The situation gets worse when Kipper gets into a fight with his friend Scooter when Larry and Kipper were supposed to be spending the night at Scooter’s house. Scooter apparently cheated at a game, and Kipper got so mad that he said that he and Larry would just go home. The problem is that the boys have to walk a couple of miles to reach the farm where Kipper’s family lives, and the snow has turned into a blizzard.
The boys start to get scared that they might freeze to death when Larry spots a light from a house nearby and heads toward it. Kipper thinks that it’s a dangerous mistake because the house with the light is the old Morgansterne house, and it’s been empty for years. However, when the boys reach the house, there are oil lanterns burning in the windows and a fire in a wood-burning stove. Out of desperation, the boys let themselves into the house to warm up, but then they start to wonder who lit the fire and the lanterns. They search the house to see if there’s anyone there, but they don’t find anyone. The only thing they find upstairs is an old box of Christmas ornaments.
The boys spend the rest of the night in the house without seeing anyone and continue to the farm in the morning. When they explain to Kipper’s mother what happened and where they spent the night, she’s concerned, both because the boys were out in the snowstorm and because nobody should be in the old Morgansterne house. Old Miss Morgansterne, who owns the house, has been living in a retirement home, and no one else is supposed to be there. Kipper’s mother decides to call the sheriff and have him look into it.

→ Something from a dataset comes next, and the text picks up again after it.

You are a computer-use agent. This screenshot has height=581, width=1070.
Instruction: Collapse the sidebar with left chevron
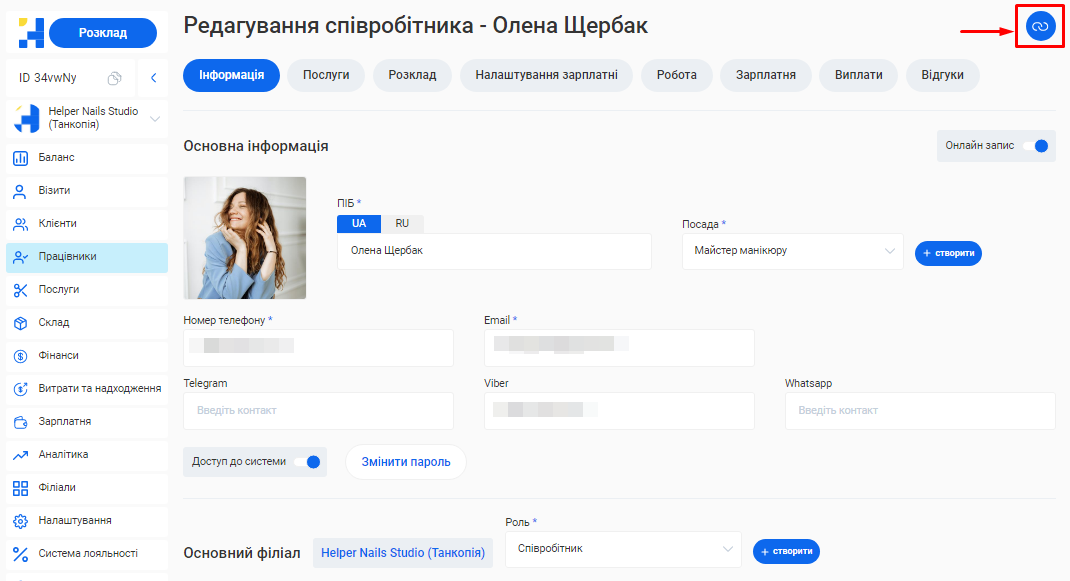click(153, 78)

The sheriff comes and questions the boys about what they saw in the house, and they ask him about a robbery at a jewelry store in town that the family heard about on the radio while waiting for him to arrive. Larry wonders if there’s a connection between the robbery and the supposedly empty house that seemed to be occupied by someone before they arrived. The sheriff doesn’t see why there would be a connection between the two events, but Kipper’s younger brothers think that maybe the robbers were in the house the whole time, hiding in some kind of secret passageway, like in books and movies. The sheriff thinks that the boys have overactive imaginations.

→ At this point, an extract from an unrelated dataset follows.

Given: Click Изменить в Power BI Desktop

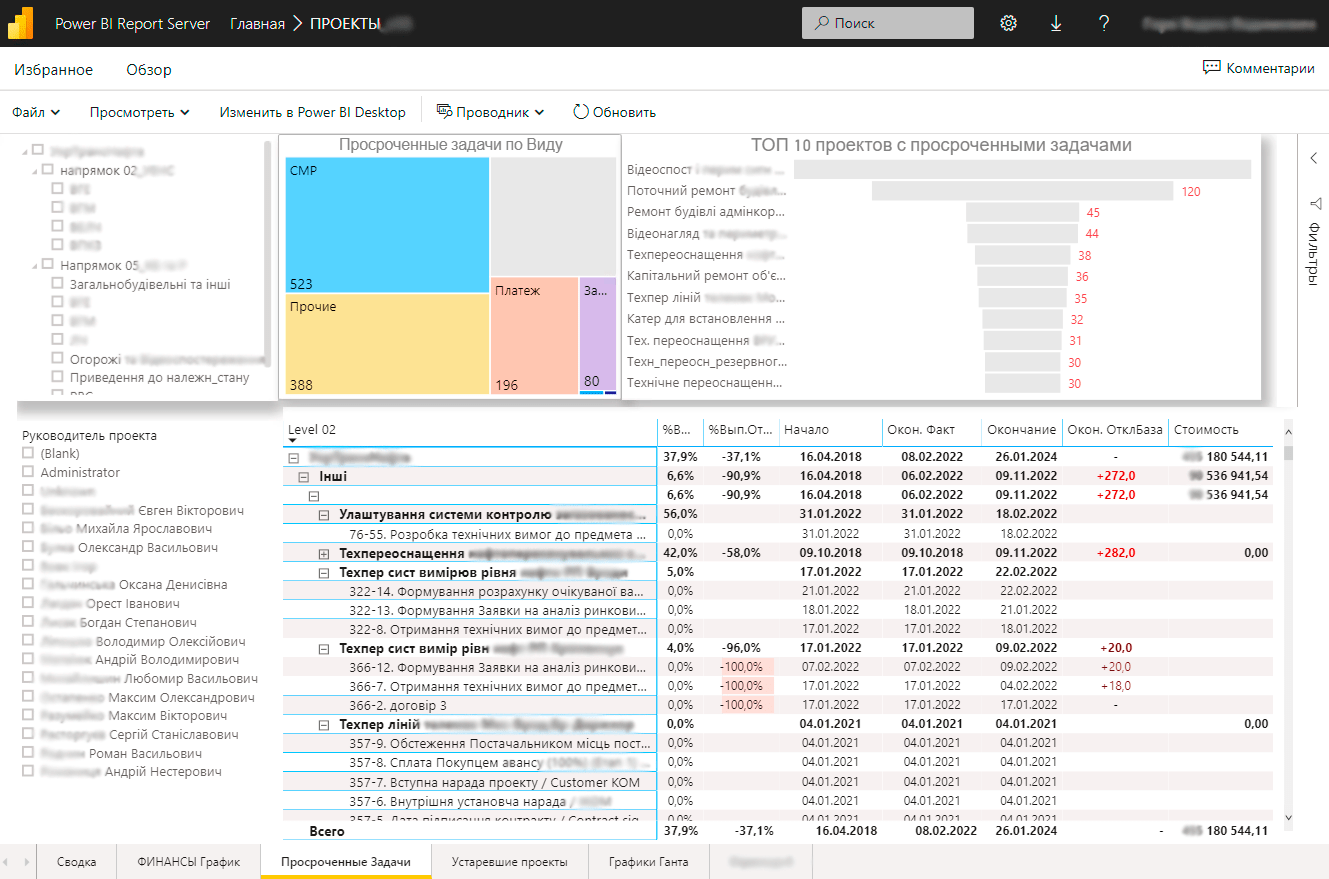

However, there is more to the theory that the house and the robbery are connected than the sheriff thinks. Soon, the sheriff is alerted that the car that is believed to belong to the robbers has crashed into a pond near a dangerous curve in the road and the two men inside the car are dead. When they search the car, they find some of the jewelry from the robbery, the less expensive costume jewelry, so it seems that they were correct that these men were the robbers, but strangely, the most expensive jewels from the robbery, diamonds, are still missing. The sheriff says that it’s almost like they melted away, like the diamond-like snow that Larry commented on earlier.
It makes sense to the boys that the robbers were in the Morgansterne house before they were. They remember seeing a car like the robbers’ car along that road before the snow storm got bad, and it would explain why the house was empty all that night. The robbers accidentally saved the boys’ lives by lighting the stove in the house for them, but they never returned to their hideout in the empty house because they had their car accident. But, somewhere along the way, the diamonds they stole seem to have vanished. Can the boys figure out how?
The book is available to borrow and read for free online through Internet Archive.
My Reaction
Overall, I liked the story. I had more than one theory about where the diamonds were, and one of them turned out to be correct, but there was enough doubt in my mind to keep the story interesting until the end.